Audrey Mickahail: Thanks for the question, Brian. There are 70 million STARS active in the labor market in the United States right now. You set it up so well by saying that these are workers who are skilled through alternative routes. That's what STAR stands for. It's folks who have been through the military, or community college, or who have had experience with training programs. So many of the 70 million are folks who, like everyone, are learning skills, are building their skills by showing up every day and doing the work.
One more thing that I would mention is particularly as folks get further into their career, one of the just very true realities is where you went to college or what you studied in college becomes a lot less relevant pretty, pretty quickly. There are 70 million in the United States, overall. There are almost 4 million STARS in the New York City area. I think, in general, we're talking about half of the labor market, and it varies certainly by region, but it's a very significant and hard to ignore part of the workforce. Unfortunately, for too long, they simply have been ignored.
Brian Lehrer: Aaliyah, you want to tell our listeners a little bit of your own story? Because if people's first response to this whole topic is, "Yes, you can make a living without a college degree," people become plumbers, people become carpenters, things like that, but you found your way into tech without a four-year degree. Take us back to the beginning of your story a little bit, would you?
Aaliyah Siddiqi: Absolutely, Brian, and thank you for asking. During the beginning of my journey, I wasn't quite sure what I wanted to do. There was so many options out there, but I just wasn't quite sure what was the right fit. I started a bit by taking some classes undeclared in college, and just seeing if anything stuck out to me, anything that resonated with me. I just felt that I couldn't quite find that fit.
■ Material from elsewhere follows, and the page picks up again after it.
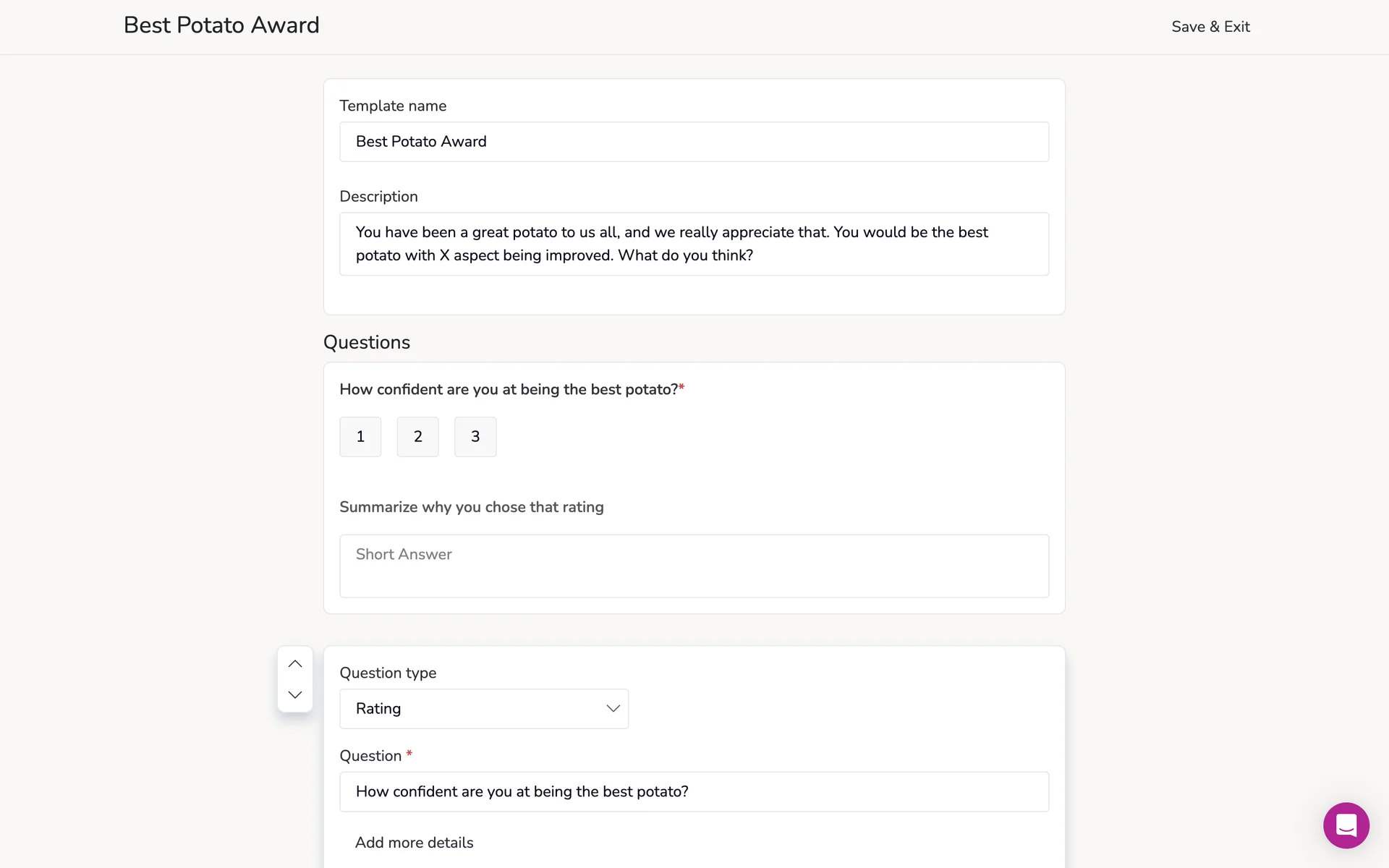Move the question down with the down arrow

tap(295, 695)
Afterwards, I took a break and decided to work at a warehouse for a bit, just to start building my resume and start that career journey there. It was definitely a bit of a challenge working there. It was quite intensive, and the hours were pretty long, and it definitely wasn't the easiest time. I remember getting up in the morning before sunrise, and then exiting the warehouse after sunset. I never saw the sun. Since there are no windows, it was definitely pretty dark there. There definitely wasn't much you could see. The focus was just on the work, on the job.
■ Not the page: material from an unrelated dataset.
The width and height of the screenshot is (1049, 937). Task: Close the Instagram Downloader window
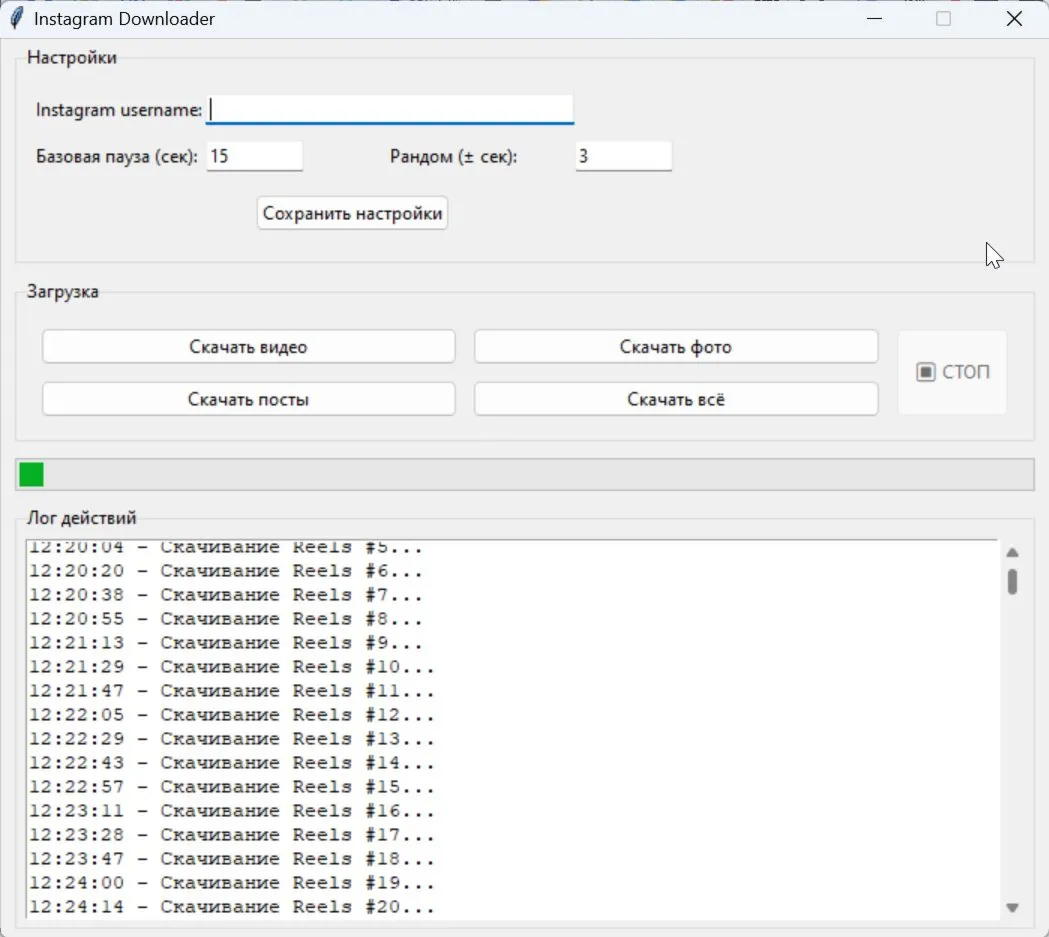click(x=1014, y=19)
Despite the hard work, everyone was really kind there and really supportive towards each other, and that really helped us all to push each other and be that support, despite how intensive and the long hours would be. I just remember one day during my break just sitting there and deciding, "Is this something that I want to do for the rest of my life? Is this where my career journey ends?" Being so young, I just felt that I had so much life ahead of me, and I wanted to find something that would be that good fit, something that can jumpstart that career journey for me.
That's when it hit me, the Europe program. That was a program that my older sister had actually joined and she was successful in. With that program, it started the alternative route for me, and it provided the many resources to help young adults get into the corporate journey and start their career and find something that would be that fit and resonate with them.
When I started-- Go ahead.
Brian Lehrer: No, you go ahead.
Aaliyah Siddiqi: Oh, okay. When I started that program, it also was a bit of a challenge in itself since that was completely virtual, and when my sister had joined it, it was in person, and she was going to the site and taking the classes with everyone there and face-to-face. For me, it was completely virtual over the computer and taking classes that way. Definitely what helped a lot was to have study groups and meet with my peers to be able to get through the classes and the intensive work that we had to do. It was definitely a lot faster pace. The great thing about the program was that it also offered college courses as well. I was able to get some college experience while I was there, and at the same time, have that training to be able to break through and get into the corporate realm and start my career journey.
From there, they also provide internships. I had started my internship while I was within the program, and I did that for some time, for about six months. It was a really amazing experience. Everyone there was so kind and helpful to help me and provide me the resources that I needed to be successful on the journey. Unfortunately, at the end, there was no headcount at the team. I ended up being put into or asked if I was interested in joining an apprenticeship. At that time, I actually wasn't sure what an apprenticeship was. It was definitely new to me, but I was open to trying it. I wanted to see if this would be a good fit for me. This would be something that I would be interested in for the rest of my career journey.
Ended up ended up doing it, and I ended up loving everything that I did and everything that I was being taught, and learning things about tech and things like that. It was such an amazing experience, going through that and gathering all that experience. I felt that this was definitely a great fit for me, and I love what's being presented here to me with the company, and I really want to stay. The great thing was that I had such a great supportive manager who had helped me get into the company and find a position that I can start off with. From there, it's just been great, and here I am today.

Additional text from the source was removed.